Infatti vi è stata una conferenza alla quale hanno partecipato, per la prima volta, sotto gli occhi del mondo, insieme ad Israeliani, governanti che non hanno mai voluto avere a che fare con i rappresentanti dello stato ebraico. Ma a differenza di Sadat, questi governanti si erano assicurati prima di non dover stringere loro la mano, e perfino di non dover entrare nella sala della conferenza passando dalla stessa porta. Logica conseguenza fu quindi che i giornalisti israeliani non potessero poi partecipare neppure alle loro conferenze stampa.
Alla conferenza ha poi partecipato, seppur con una delegazione abbassata al livello di viceministro, la Siria. Ma gli eventi degli ultimi giorni, con i deputati libanesi tuttora rinchiusi in un albergo per non rischiare di morire, e con le uccisioni degli avversari che continuano, stanno a dimostrare che Annapolis non ha portato nessuna novità sostanziale.
Come concordato sotto gli occhi di Bush, poi, in vista di un accordo generale da raggiungere entro il 2008, sono iniziati gli incontri fra palestinesi ed israeliani. Ma se è quasi facile concordare di mettersi d'accordo sui problemi in un futuro più o meno vicino, ben più difficile, e non da oggi, è mettersi d'accordo sui problemi reali. E infatti il primo incontro non ha portato nessun risultato.
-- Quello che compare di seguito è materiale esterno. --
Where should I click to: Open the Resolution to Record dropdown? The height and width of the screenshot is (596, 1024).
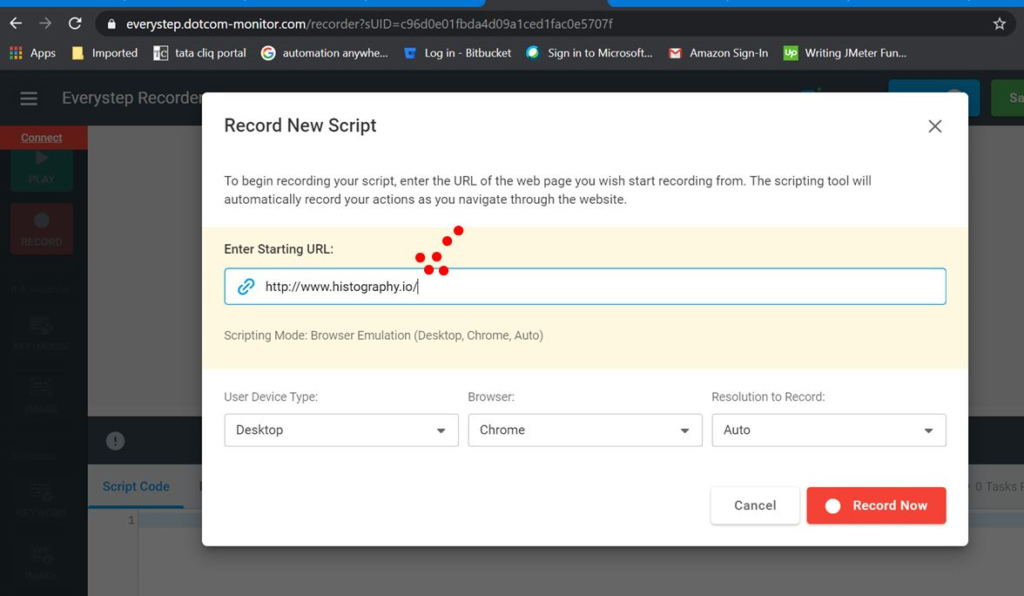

Il "saggio" commentatore palestinese sostiene che sarebbe già un gran passo avanti finirla con tutte le lotte che insanguinano l'area; lotte fra ebrei e palestinesi, e lotte, non meno cruente, fra palestinesi delle diverse fazioni. Non è possibile, oggi come oggi, pensare ad una pace. Non è possibile perchè, in effetti, ai tanti dignitari arabi va benissimo lo status quo, con tanti soldi che arrivano da tutte le parti, per poi uscire anche in direzioni "di comodo"; a loro va benissimo che la popolazione stia male, perché così è manovrabile in tutte le direzioni. E in realtà loro non desiderano affatto che nasca uno stato palestinese; non l'hanno mai voluto, né hanno mai saputo mettere le basi perché ciò avvenisse. Peggio, non hanno mai saputo cogliere le occasioni che la storia ha loro presentato in quasi novanta anni. E non è possibile perchè non c'è, né da una parte né dall'altra, nessun uomo politico in grado di "fare la storia".
Temo quindi che Annapolis rimarré come un episodio del tutto secondario, e che i suoi promotori, che per l'averla organizzata speravano di riceverne in cambio il premio Nobel, dovranno riporre tale sogno nel classico cassetto.